In a recent study, Symantec documented the activities of APT15 (aka BackdoorDiplomacy and Vixen Panda), a Chinese state-sponsored threat group that has developed a fresh backdoor known as Graphican. The campaign spanned from 2022 to 2023 and primarily focused on foreign affairs ministries in the Americas.
Campaign insights
While the primary target of the group was foreign ministries in the Americas, it did target a government finance department, a company that sells products in Central and South America, and a European entity.
Apart from Graphican, APT15 used various other tools, including EWSTEW, Mimikatz, web shells, SharpSecDump, and Lazagne, among others.
It has, furthermore, exploited CVE-2020-1472 - a privilege escalation bug affecting the Netlogon Remote Protocol. Successful exploitation of the flaw could enable the attacker to run a specially crafted application on a device in the network.

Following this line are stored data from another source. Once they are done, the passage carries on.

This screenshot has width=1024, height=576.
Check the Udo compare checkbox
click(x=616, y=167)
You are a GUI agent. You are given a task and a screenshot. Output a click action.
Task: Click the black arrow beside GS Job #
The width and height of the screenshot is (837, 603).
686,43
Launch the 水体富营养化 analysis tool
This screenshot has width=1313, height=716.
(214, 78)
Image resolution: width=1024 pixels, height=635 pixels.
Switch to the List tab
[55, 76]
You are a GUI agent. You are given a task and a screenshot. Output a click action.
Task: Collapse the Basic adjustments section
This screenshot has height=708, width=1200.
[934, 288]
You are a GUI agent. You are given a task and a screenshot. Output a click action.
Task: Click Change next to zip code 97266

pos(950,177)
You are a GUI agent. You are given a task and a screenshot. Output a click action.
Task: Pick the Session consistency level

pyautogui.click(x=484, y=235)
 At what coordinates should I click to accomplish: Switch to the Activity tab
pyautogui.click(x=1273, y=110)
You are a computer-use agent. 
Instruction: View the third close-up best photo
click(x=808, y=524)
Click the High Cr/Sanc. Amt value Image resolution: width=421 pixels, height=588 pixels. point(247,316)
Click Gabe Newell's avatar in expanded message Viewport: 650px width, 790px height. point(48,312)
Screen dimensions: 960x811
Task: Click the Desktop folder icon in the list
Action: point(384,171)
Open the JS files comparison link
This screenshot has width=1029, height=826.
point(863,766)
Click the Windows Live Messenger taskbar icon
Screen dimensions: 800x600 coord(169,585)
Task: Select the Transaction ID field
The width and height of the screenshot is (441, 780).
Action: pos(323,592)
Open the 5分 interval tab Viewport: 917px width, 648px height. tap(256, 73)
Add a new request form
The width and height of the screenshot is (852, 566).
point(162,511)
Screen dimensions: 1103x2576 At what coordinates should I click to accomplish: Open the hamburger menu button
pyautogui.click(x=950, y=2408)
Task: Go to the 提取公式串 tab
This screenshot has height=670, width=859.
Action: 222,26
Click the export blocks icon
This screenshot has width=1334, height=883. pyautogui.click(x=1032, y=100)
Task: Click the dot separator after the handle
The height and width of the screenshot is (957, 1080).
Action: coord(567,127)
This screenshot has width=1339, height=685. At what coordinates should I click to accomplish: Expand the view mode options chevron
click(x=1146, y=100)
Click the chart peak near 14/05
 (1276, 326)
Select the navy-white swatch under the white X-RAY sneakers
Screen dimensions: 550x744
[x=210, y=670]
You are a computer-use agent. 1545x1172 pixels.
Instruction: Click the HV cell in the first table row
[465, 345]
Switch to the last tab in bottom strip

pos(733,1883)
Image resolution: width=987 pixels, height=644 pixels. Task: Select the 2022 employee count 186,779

Let’s know Graphican better
Graphican backdoor is an evolved version of a previous malware, named Ketrican, which utilizes the Microsoft Graph API and OneDrive for its C2 infrastructure. This allows the malware to obtain encrypted addresses, making it resilient against takedowns.
The operation of Graphican involves disabling Internet Explorer's first-run wizard, authenticating with Microsoft Graph API, decrypting folder names for use as C2 servers, generating unique Bot IDs, and executing commands received from the control server.
The bottom line
APT15 continues to develop new tools, as demonstrated by the use of Graphican. The group has a history of creating custom tools, and the similarities between Graphican and the Ketrican backdoor suggest a lack of concern for attribution. Flea's targets, foreign ministries, align with its previous activities, indicating consistent interests alongside evolving techniques. Symantec has published the IOCs for a better understanding of the threat to protect against it.